# [Provided data]
━━━━━━━━

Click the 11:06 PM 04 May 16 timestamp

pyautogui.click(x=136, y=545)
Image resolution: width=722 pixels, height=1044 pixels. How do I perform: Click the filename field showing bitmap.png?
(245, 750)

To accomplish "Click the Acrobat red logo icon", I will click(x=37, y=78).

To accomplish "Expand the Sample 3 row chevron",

━━━━━━━━

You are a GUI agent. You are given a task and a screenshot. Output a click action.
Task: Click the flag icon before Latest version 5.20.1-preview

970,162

━━━━━━━━

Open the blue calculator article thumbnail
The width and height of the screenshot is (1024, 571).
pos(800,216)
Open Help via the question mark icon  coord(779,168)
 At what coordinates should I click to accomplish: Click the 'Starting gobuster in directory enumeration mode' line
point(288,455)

━━━━━━━━

# [Task brief]
Produce a word-for-word copy of everything above from the line holding "Image resolution: width=722" down to the line holding "the Sample 3", with both of those lines kept.

# [Finished exercise]
Image resolution: width=722 pixels, height=1044 pixels. How do I perform: Click the filename field showing bitmap.png?
(245, 750)

To accomplish "Click the Acrobat red logo icon", I will click(x=37, y=78).

To accomplish "Expand the Sample 3 row chevron",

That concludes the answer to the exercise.